Revocable Trusts Only Work When They’ve Been Properly Funded
We work with you to ensure that your overall estate plan provides for as complete of funding as possible to minimize or eliminate the need for probate. If your revocable trust hasn’t been properly funded, a probate proceeding may be necessary. An unfunded trust generally is of little benefit to you, the person who has made the estate plan, and to your heirs and beneficiaries, the people you want to receive your property after your death.
If you already have a revocable trust and are unsure about whether youe completely funded the trust, you can schedule a review of your trust today. We can review your property and assist you with getting your existing trust funded.

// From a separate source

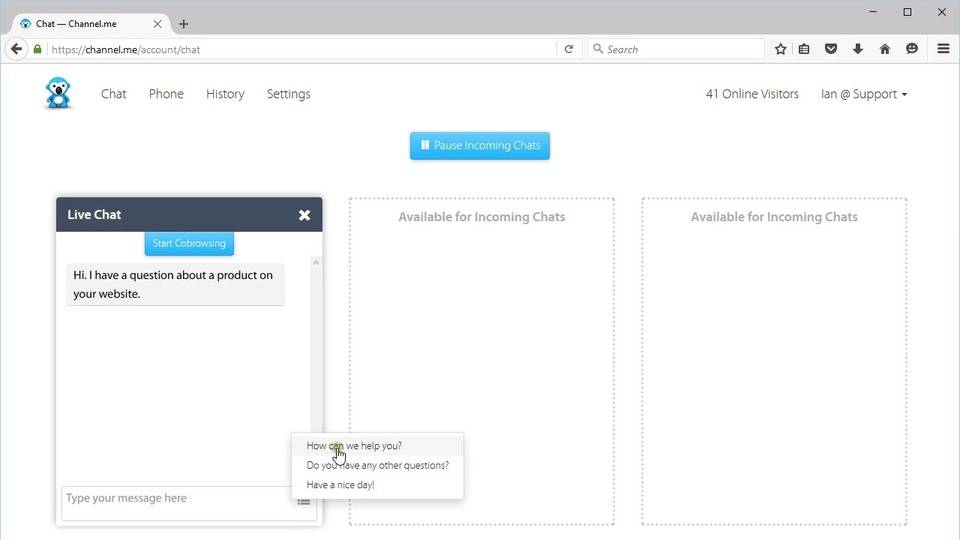Open the Settings menu item
This screenshot has width=960, height=540.
tap(288, 94)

How Else Can a Revocable Trust Help Me?
In addition to the benefit of avoiding partially or completely probate, a revocable trust can include an incapacity clause. This clause allows your successor trustee to manage your affairs in the event of your incapacity.
Power of Attorney
Have Someone You Trust Be Empowered to Make Decisions When You Can’t
A power of attorney is a legal document that grants another person, called an attorney in fact, the ability to control or manage your property, money, and finances. These powers can be limited or broad. They can begin immediately or be delayed until some point in the future. Your attorney in fact can be authorized to add or remove property from your revocable trust, which can assist them with last minute probate avoidance in the event that you are incapacitated or disabled. Because there are so many possibilities, we carefully listen to and ascertain your needs, so that your power of attorney complements your estate planning goals and needs.
Some power of attorney documents also grant your attorney-in-act (person entitled to act under y our power of attorney) the ability to make medical decisions on your behalf. These are sometimes called a medical power of attorney. As a general rule, we prefer to use an advance directive for health care and reserve the use of a power of attorney in your estate plan for financial decision making. This allows your health care providers to have access to the more easily recognizable advance directive for health care. It also allows you to specify the type of care you want to receive, if that is your wish.
It is extremely important that you select someone you trust to serve as your attorney-in-fact. Depending on the powers granted, your attorney in fact will have access to a substantial amount of your personal information. As part of the estate planning process, we work with you to ensure that someone you trust is named in your power of attorney.
An advance directive for health care is a legal document that tells your physicians or medical care providers what types of life saving or sustaining care you wish to receive.
It can also name a person as your health care proxy. This health care proxy is allowed to assist in making medical decisions on your behalf when you are unable to do so.
An advance directive for health care is an important foundational document in an estate plan At Copeland law, we attempt to take a holistic approach to estate planning. The estate planning process is about more than arranging your property it should reflect all your wishes and values including your health care decisions.